_WHAT THE TASK ASKS_
From the ultrasound nerve block transcript below, reproduce word for word the passage that begins with the words containing "And the trainees" and ends with "I'll see yeah.".

_EXCERPT TO READ_
A 100%. I think a a curved probe is really, really useful to get those deeper views. The other thing that I I do in the thoracic region is I'll always start way out lateral. So I'm seeing seeing ribs and pleura. And because that's a that's a very easy, easy, reproducible image to get.
And you okay. Great. That's a rib. That's pleura. Perfect.
And And that that's how many people would teach the paravertebral. I mean, that's how I teach my paravertebral anyway. We start off the ribs so you know where you are, and you watch the transition from from rib to transverse process. Right? Exactly.
Yeah. Right. So then then I'll then I'll start to slide medial, and then you get that transition point from rib to TP. And I'll actually go back and forth multiple times on that. So just to convince myself, alright.
Rib, TP. Rib, TP. And to to me, that's that gives you that confidence that, okay, I'm I'm gonna be putting the needle at the right spot. So another thing that I'll do, it what's hard about finding the TPs in the lumbar region for spine is there are no ribs. So what I'll do there is is again, start way out lateral.
So I'm only seeing muscle and you can sometimes you can see ES, QL, and psoas muscle, but sometimes you just see a big bunch of muscle and no bones and then certainly start to slide medial. And then at some point, you'll get that trident view with the tips of the transverse processes, and then Yeah. Let you know you're there. That's that's a good spot to start to to start. Versus starting I've come across people whose, for lumbar spine ESPs, will start in the midline and then start to translate out laterally.
And I think it's easy for people to get messed up with between lamina and TP sometimes. So But it's interesting. I've seen a lot of people with ESP in generally have inadvertent drift in their in their probe, and, actually, they can slide one way or the other. So I heard Sanjeeb Adhikari, who, you will know well, described the block. He told me that when he gets his residence to perform ESP blocks, once he's happy that they've identified the correct position, he will actually get a marker pen, a sterile marker pen, and draw a box around the probe.
And the trainees are not allowed to let the probe leave the box, and that's one way of making sure they don't let their probe drift medial or lateral. Have you ever heard of that before? Yeah. That's really smart. I like that.
I I hadn't. Yeah. It's clever. Right? Because quite often, I'll see yeah.

_SOURCE MATERIAL_
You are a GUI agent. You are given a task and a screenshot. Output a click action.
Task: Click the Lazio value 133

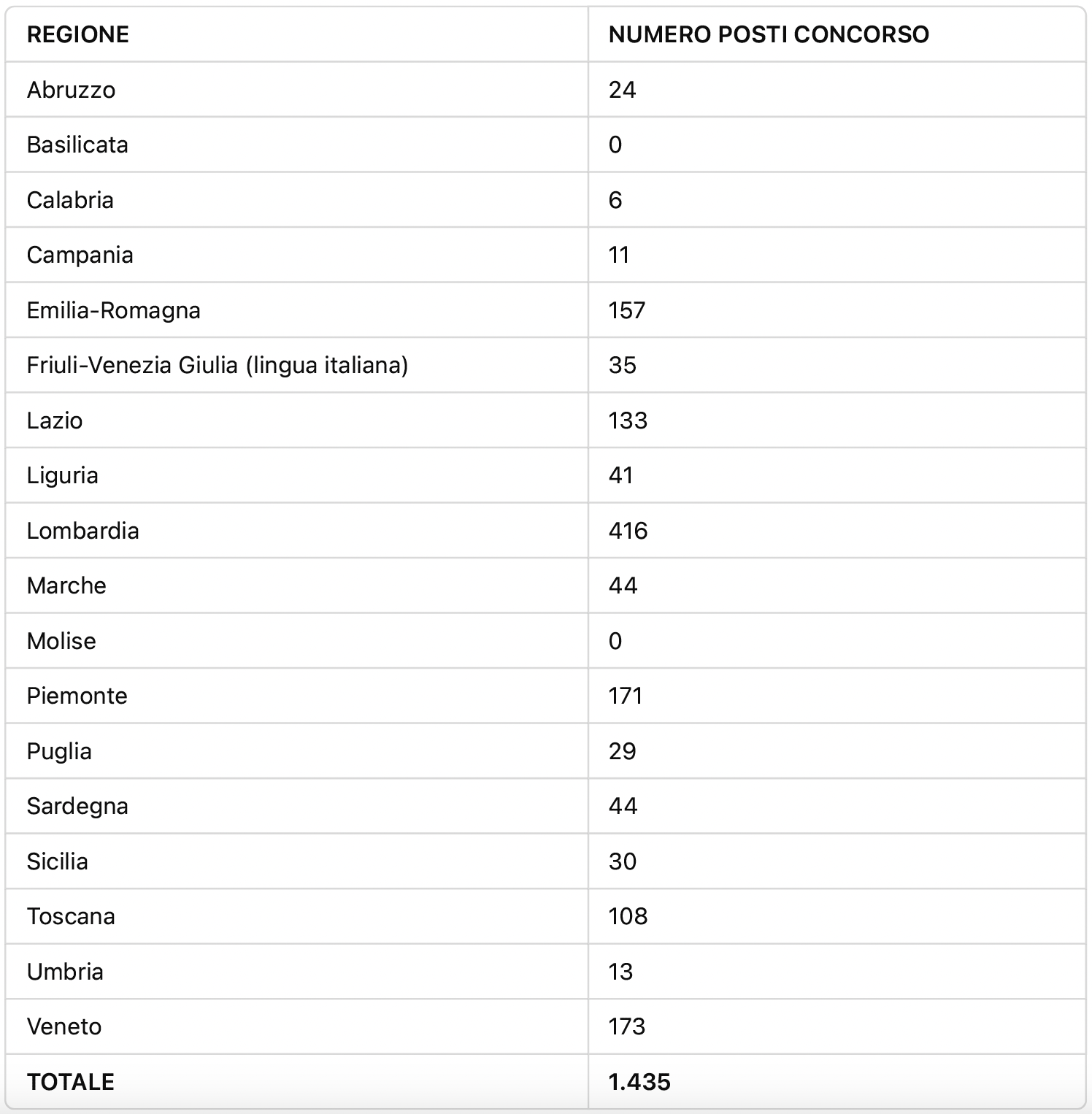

_ANSWER BOX_
And the trainees are not allowed to let the probe leave the box, and that's one way of making sure they don't let their probe drift medial or lateral. Have you ever heard of that before? Yeah. That's really smart. I like that.
I I hadn't. Yeah. It's clever. Right? Because quite often, I'll see yeah.